Lisa looked from one sister to the other, and addressed both. “I do not understand. Someone from-from Blacklands has written to-to—me?”
Henriette rolled her eyes in exasperation, thinking Lisa not only socially but mentally unfit to leave her sister’s house, least of all rub shoulders with her betters. Perhaps mingling with the sickly poor had affected her brain?
“We were just as surprised as you,” Minette confessed, “that any girl would want to know you after you departed the school under such a dark cloud. But you only have yourself to blame for that outcome, do you not? And if you had but given up the name of the boy whom you allowed to take liberties with your person behind the Chelsea Bun House, the headmistress had been prepared to let you stay on—”
“Liberties?” Lisa burst out before she could stop herself, adding in a more subdued voice, “It was just a kiss. That was all it was. One kiss.”
“Just a kiss? Just a kiss? Have you no shame?” Henriette breathed indignantly. “That boy should never have put so much as a finger on you. As for kissing you… Your lips are for your future husband to kiss, and no one else.”
“It was one tiny kiss,” Lisa persisted, voice barely above a whisper and cheeks burning with shame. “And it was not on the lips, but on his cheek—”
“That kiss ended your schooling, and your chances of ever marrying a good and decent man,” Henriette argued.
“Blacklands was your only chance of making something of yourself,” Minette said with a heavy sigh. “What a pity you could not see that at the time. But you must see, now, that your shameful conduct at the bun shop was not only thoughtless but also selfish.”
“Yes. Yes. You are right,” Lisa replied, shoulders sagging. “It was thoughtless, and it was selfish.” Then she sat up and looked at one sister, and then the other, and said brightly, “But I have not lost hope that there is a gentleman out there who could love me for myself—”
“Love you for yourself? Don’t be absurd and-and naïve!” Henriette blustered and gave an unladylike snort of derision. “Even if such a man existed, and he did forgive your wicked behavior, what have you got to recommend you other than your youth? Face facts: You have no dowry. You are penniless and thus have nothing to offer a prospective husband.”

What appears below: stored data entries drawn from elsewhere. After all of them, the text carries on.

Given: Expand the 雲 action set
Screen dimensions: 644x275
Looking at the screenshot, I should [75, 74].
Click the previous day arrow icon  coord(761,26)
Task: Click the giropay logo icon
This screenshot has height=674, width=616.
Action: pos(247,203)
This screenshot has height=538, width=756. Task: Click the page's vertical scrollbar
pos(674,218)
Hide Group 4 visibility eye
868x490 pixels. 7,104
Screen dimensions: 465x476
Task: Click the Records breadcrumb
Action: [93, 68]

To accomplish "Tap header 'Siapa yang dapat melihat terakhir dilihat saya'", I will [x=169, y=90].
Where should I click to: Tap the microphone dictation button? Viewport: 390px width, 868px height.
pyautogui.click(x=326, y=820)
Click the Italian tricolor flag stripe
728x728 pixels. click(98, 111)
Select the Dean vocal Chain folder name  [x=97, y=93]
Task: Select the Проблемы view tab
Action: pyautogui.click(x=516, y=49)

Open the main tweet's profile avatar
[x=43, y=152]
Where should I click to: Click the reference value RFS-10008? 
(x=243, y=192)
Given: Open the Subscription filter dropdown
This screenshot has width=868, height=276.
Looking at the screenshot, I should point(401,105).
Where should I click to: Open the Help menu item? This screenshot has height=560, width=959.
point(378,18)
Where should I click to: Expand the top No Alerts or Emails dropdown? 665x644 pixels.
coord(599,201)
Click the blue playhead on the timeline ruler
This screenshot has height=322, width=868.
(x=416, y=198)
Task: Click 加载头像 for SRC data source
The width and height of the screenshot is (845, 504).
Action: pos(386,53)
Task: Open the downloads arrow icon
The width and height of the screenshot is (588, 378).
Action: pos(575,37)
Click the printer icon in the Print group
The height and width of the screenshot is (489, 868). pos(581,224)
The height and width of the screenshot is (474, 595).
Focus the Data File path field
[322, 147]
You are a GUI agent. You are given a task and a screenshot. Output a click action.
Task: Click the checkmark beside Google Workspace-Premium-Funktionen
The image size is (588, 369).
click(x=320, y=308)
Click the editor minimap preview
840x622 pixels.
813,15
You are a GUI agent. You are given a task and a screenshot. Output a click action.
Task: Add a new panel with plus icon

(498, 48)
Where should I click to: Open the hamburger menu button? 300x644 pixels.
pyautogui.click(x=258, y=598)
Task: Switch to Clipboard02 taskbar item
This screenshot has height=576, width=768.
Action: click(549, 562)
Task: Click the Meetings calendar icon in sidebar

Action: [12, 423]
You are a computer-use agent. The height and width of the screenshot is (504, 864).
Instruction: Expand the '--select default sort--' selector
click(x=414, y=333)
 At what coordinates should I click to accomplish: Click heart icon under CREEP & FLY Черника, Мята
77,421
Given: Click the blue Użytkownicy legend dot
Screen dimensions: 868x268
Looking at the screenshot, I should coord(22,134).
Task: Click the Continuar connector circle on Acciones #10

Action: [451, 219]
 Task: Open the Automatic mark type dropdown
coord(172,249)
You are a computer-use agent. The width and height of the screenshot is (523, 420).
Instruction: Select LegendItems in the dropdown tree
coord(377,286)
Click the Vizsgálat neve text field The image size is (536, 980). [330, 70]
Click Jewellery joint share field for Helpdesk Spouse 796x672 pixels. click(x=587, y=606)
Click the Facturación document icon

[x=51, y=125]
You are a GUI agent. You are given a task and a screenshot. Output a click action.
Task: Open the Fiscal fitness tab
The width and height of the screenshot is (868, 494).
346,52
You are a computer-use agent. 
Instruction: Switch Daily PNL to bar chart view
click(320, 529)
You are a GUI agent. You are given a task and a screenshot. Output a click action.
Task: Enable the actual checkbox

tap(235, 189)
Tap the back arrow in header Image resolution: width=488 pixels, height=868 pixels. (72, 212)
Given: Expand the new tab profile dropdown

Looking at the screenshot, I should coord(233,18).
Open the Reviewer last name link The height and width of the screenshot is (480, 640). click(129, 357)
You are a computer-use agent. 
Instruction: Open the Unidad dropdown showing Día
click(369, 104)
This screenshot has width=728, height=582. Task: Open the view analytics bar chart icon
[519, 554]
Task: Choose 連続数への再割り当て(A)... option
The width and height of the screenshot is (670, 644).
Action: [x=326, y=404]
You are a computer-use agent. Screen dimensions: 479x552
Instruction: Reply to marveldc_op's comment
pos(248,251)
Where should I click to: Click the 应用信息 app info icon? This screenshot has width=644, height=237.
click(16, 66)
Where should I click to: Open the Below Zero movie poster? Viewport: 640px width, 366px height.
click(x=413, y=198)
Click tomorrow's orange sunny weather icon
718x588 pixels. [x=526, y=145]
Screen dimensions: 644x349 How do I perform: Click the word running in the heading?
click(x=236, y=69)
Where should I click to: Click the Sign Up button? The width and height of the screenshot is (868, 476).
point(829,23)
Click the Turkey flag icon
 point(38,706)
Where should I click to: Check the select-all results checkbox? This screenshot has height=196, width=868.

“But if this gentleman loved me for myself, surely my pecuniary situation would be of little consequence to him…?”
Minette and Henriette glanced at one another, pulled a face, and then Henriette burst into incredulous giggles at what she considered an outrageous expectation.
While they had been at liberty to choose their husbands, both sisters had done so with the hard-headed pragmatism that comes from making a match with a man who could offer first and foremost, financial security and a comfortable living; physical attraction and being in love were secondary considerations. And while both were pretty, they had dowries of two thousand pounds apiece, which meant they had easily found husbands. The thought that their impoverished cousin would find a man to marry who would not only provide her with a comfortable living but fall in love with her was ludicrous in the extreme. Hence Henriette’s fit of incredulous amusement.
“More fool you for thinking so,” Henriette announced when she was finally in control of herself. “But we are not here to listen to your daydreaming fantasies or to belabor your past thoughtless actions. What concerns us is your behavior now and in the future. To that end, you are to keep the unhappy consequences of that kiss in the forefront of your mind when you find yourself amongst persons so far above your station in life that they might as well be living on the moon, and you an unwelcome visitor!”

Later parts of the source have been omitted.